:: Your assignment ::
Every line with "pixel" in it should be copied from the data.
=====
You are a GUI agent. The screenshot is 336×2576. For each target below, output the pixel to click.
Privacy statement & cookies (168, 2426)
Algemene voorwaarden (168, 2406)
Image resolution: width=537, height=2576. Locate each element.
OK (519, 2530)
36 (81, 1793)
=====
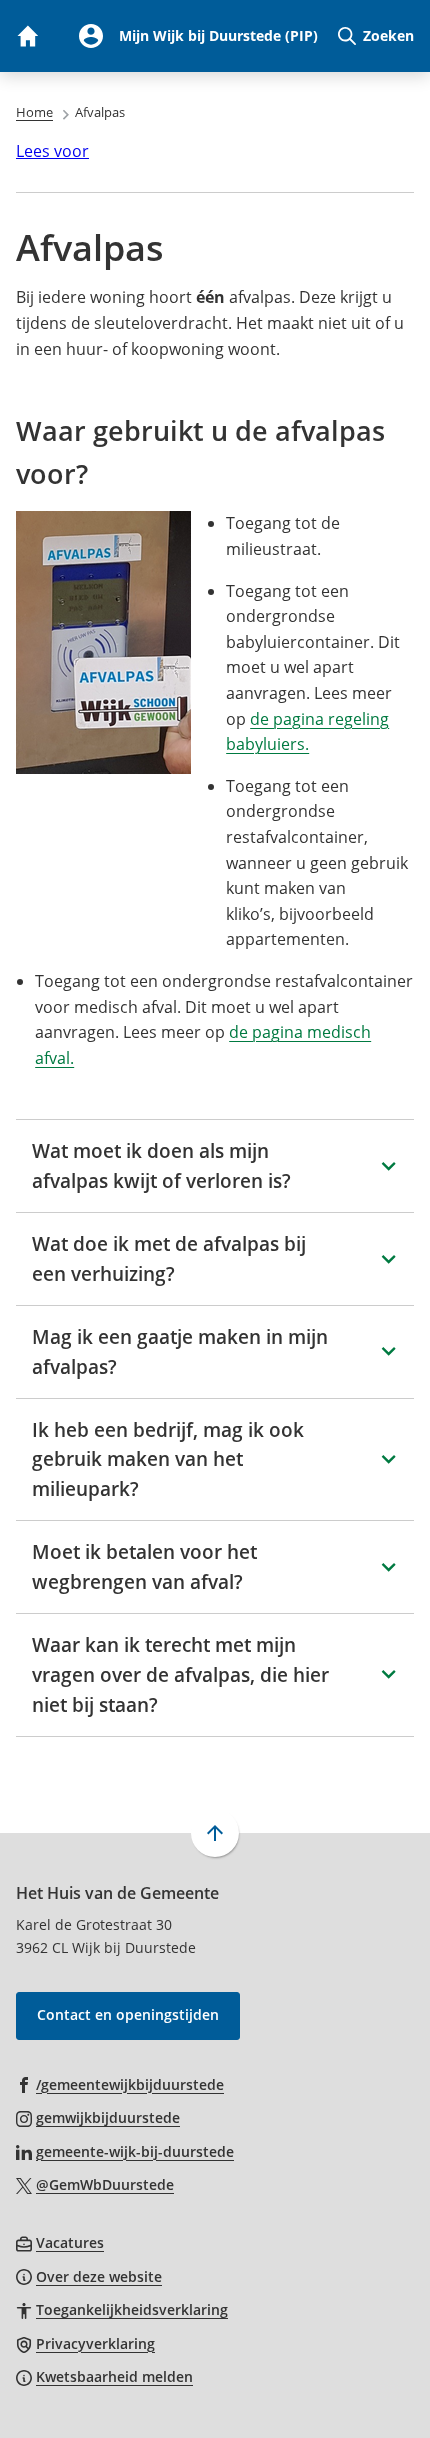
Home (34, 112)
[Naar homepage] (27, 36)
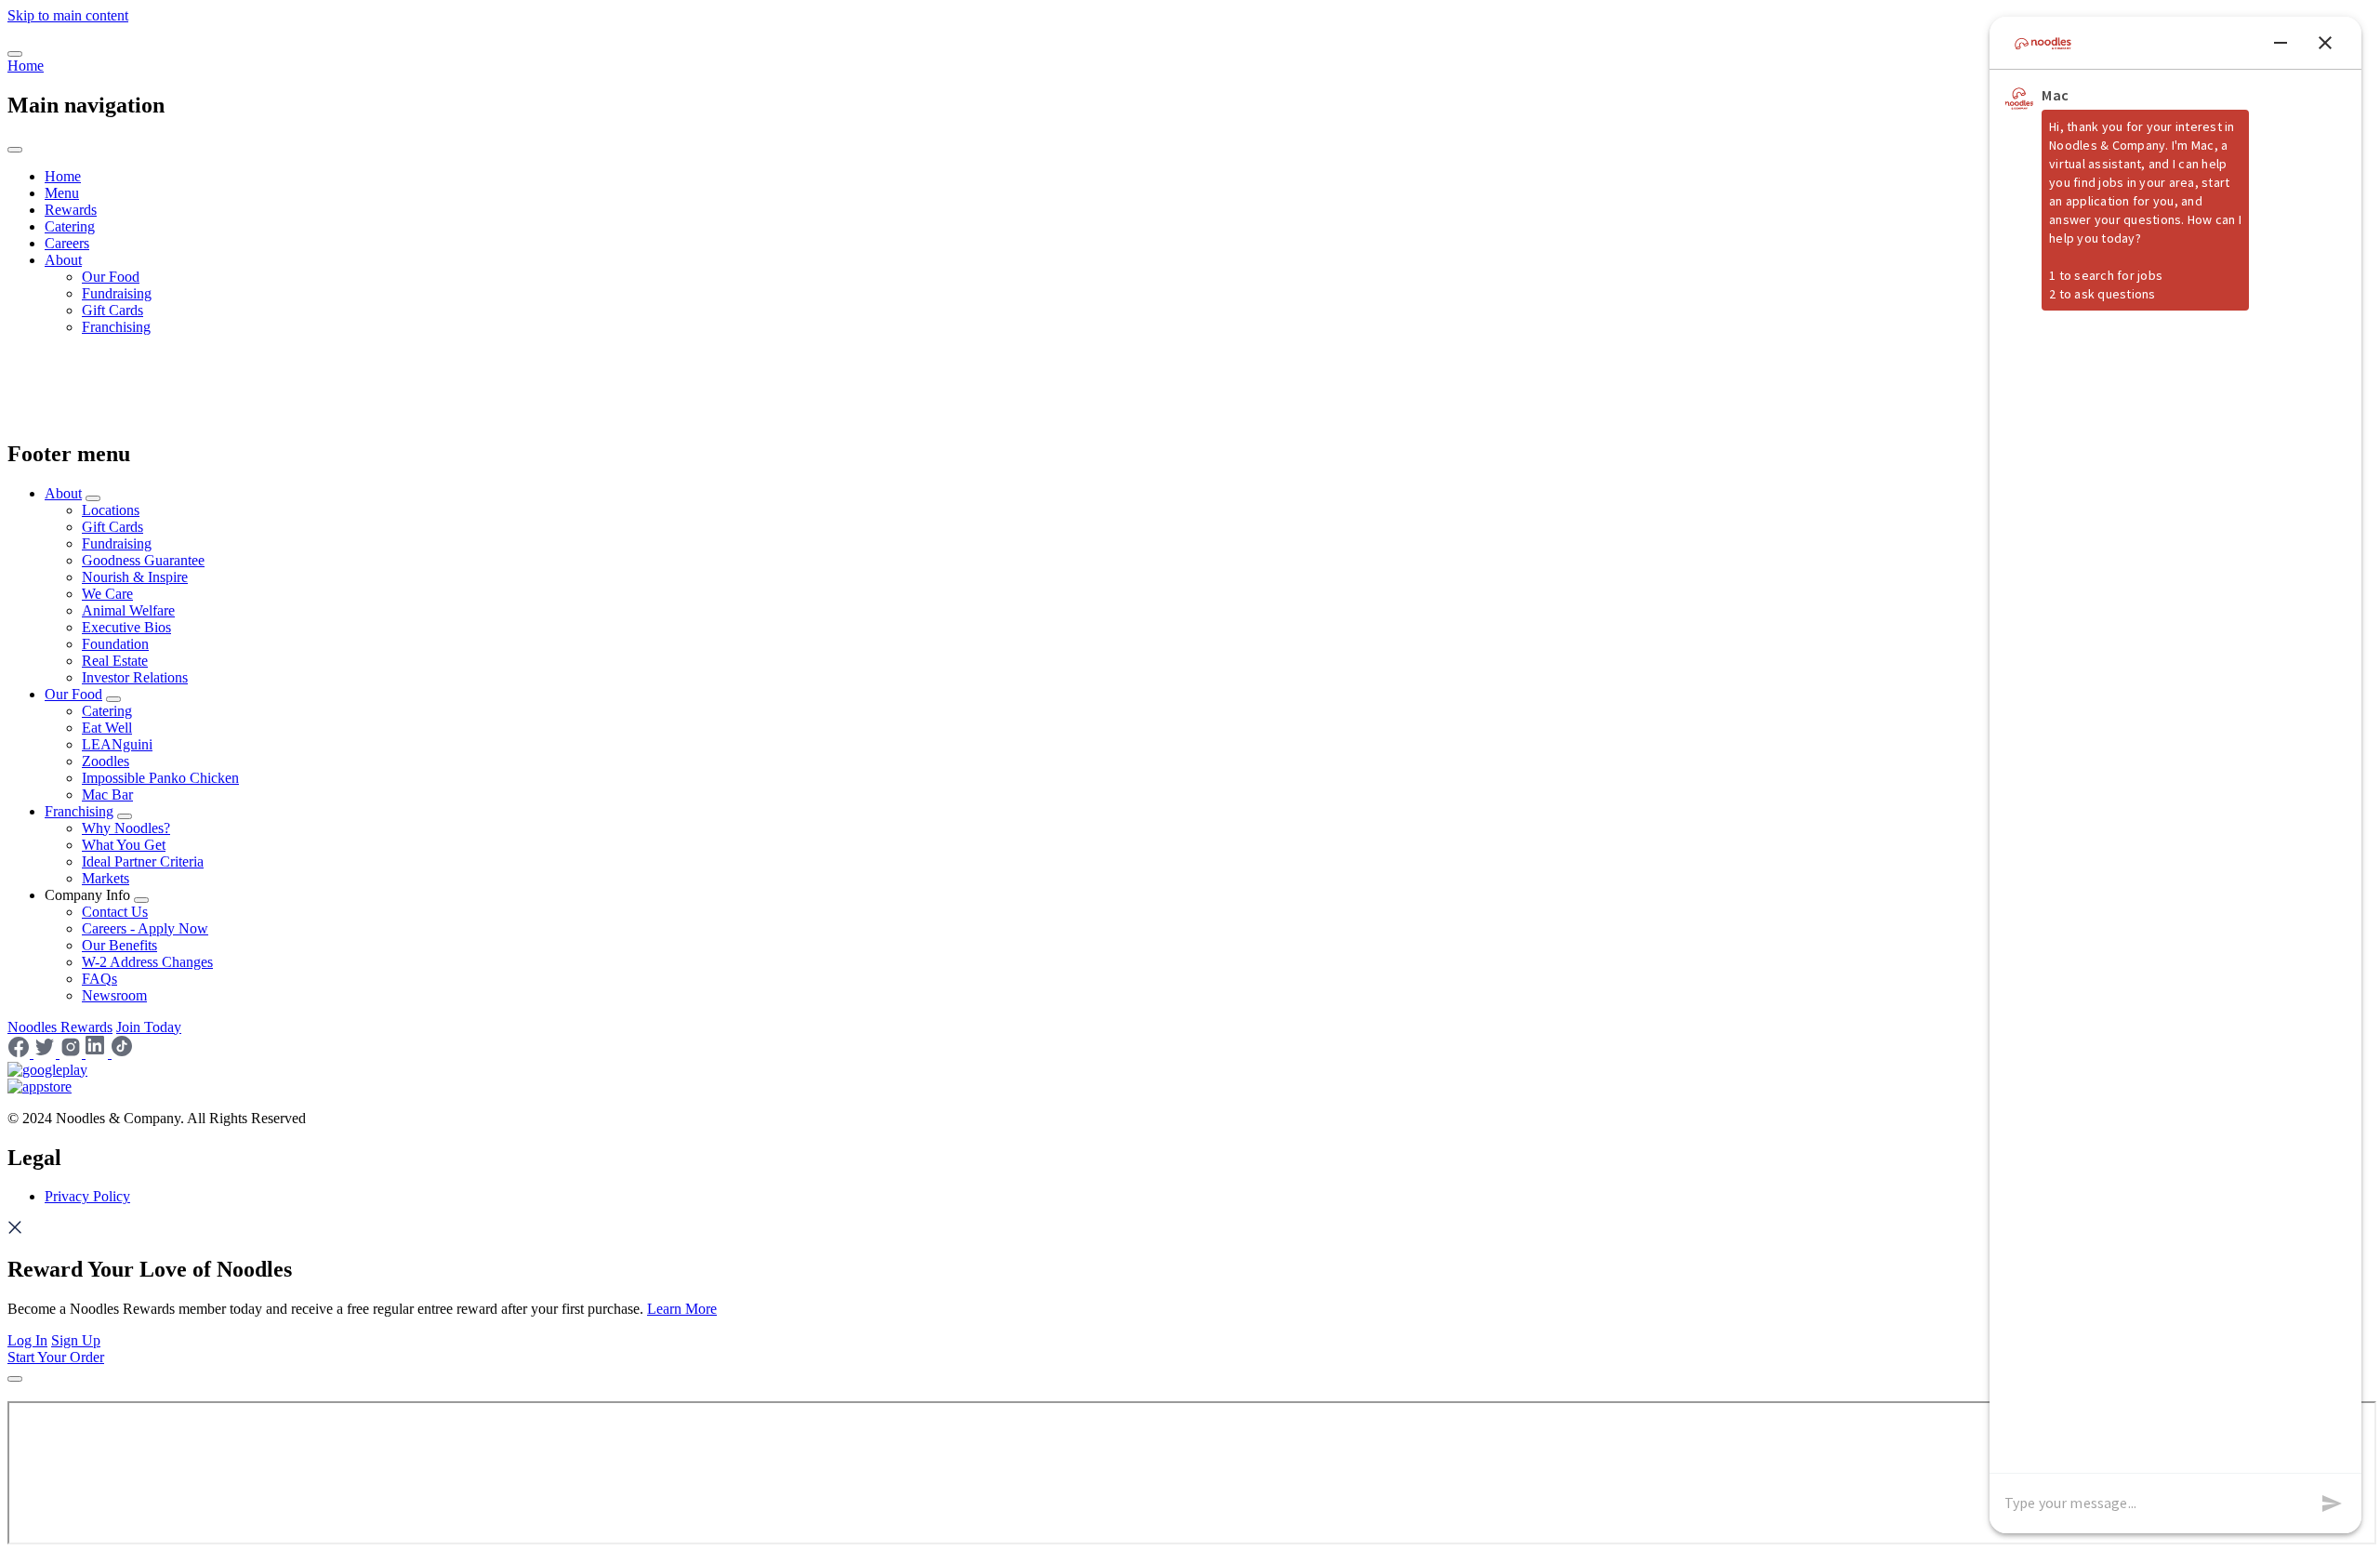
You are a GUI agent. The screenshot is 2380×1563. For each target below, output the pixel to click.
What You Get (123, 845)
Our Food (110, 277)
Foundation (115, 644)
=====
:: Exercise solution ::
You are a GUI agent. The screenshot is 336×2576. For each target below, output the pixel to click.
You are a GUI agent. The screenshot is 2380×1563. For each target below, output the pixel to click.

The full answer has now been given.